It also appeals to my sense of frugality... which alwas makes me happy. I love a good deal!

Thursday, October 9, 2008

The last of the Roma tomatoes.

Yesterday I preserved the last of my plum tomatoes. I only had about a dozen but I wanted to try an idea I saw in a book on preserving. I cut the tomatoes in half and placed them on a wire rack on a cookie sheet lined with foil. I then sprinkled them with kosher salt, a bit of sugar and a drizzle of olive oil. I set the oven to 200 and forgot about them for 8 or 9 hours. When they were just about done I sterilized one jar and one lid. I cut some fresh rosemary from the backyard and placed it in the bottom of the jar, along with a small clove of slivered garlic. I then placed the warm tomatoes in the jar and then covered them with olive oil. Voila! Dried tomatoes in olive oil! How pretty are they? (Keep in mind I'm still working on the ol' photography...thoughts of white balance and ISO are running through my head.)
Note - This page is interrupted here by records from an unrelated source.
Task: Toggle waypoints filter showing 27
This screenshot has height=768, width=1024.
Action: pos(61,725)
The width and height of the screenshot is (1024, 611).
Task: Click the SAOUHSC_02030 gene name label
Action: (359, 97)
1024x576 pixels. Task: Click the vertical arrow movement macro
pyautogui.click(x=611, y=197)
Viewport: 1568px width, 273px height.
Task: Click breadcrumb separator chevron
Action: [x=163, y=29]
As I thought about this project I thought that it would probably be more beneficial to dry the tomatoes in my dehydrator next time. And I would also make sure I had other foods to dry, as well...to make the use of energy worth it. For this particular batch I ran my gas oven all day on low...and it wasn't even full. Next time...no matter how I do it...I'll dry more items at once. Maybe more tomatoes...some figs...maybe some apples and orange peels...and whatever other great recipes I come across in the meantime!

Kitchen Update: Before and After

In june my husband and I finally had the opportunity to give our kitchen a much needed update. We put in tile floors, granite countertops, a new stainless dishwasher and a new built-in hutch. What a difference it's made! I love it.


Before: Old hand-me-down hutch from my aunt. Cute. Yes. But not my "style", per se. In the old kitchen we had cheapo white linoleum that was WAY past it's prime and hideous white formica countertops that were stained and peeling up around the edges. Definitely not the showcase kitchen of a cabinet maker! (I was like the cobbler's kids...everyone had nice cabinets but me!) The island is now facing the other way...notice it's complete with the plastic bag of recycling hanging off the knob? Fancy, eh? Like The Pioneer Woman says, "I'm just keepin' it real."


After: Nice new hutch that my hubby built for me! I absolutely LOVE it. It holds a TON of stuff...and the bottom portion is deep enough for roasting pans, cookie sheets, food dehydrators...it's perfect. I requested glass doors so that my cookbooks could show through. Something about the colorful covers peeking through the Seedy glass doors is so cozy and comforting to me. I love being able to see them. Notice the island is now turned the other way...which fits better and makes more sense. When we installed it originally 7 years ago we didn't have the hutch so it was fine. Once the old hutch came along it was quite cramped! You can't see the ugly lino floors in the old picture...but here you can see my nice, new, neutral floor tiles. I went with the 18" and I love it. I also love the warmth they bring. I know they say tile is cold...but the color and texture, in my opinion, add a warmth to the room that it didn't have before. Granted I haven't had them during the winter...so we'll see what I think in a few months! (Edit: In looking at this post I am realizing that my cabinets seem to have a blue tint to them. They are not blue...they're white. I'm just still learning how to use my camera and obviously didn't get my white balance set correctly!)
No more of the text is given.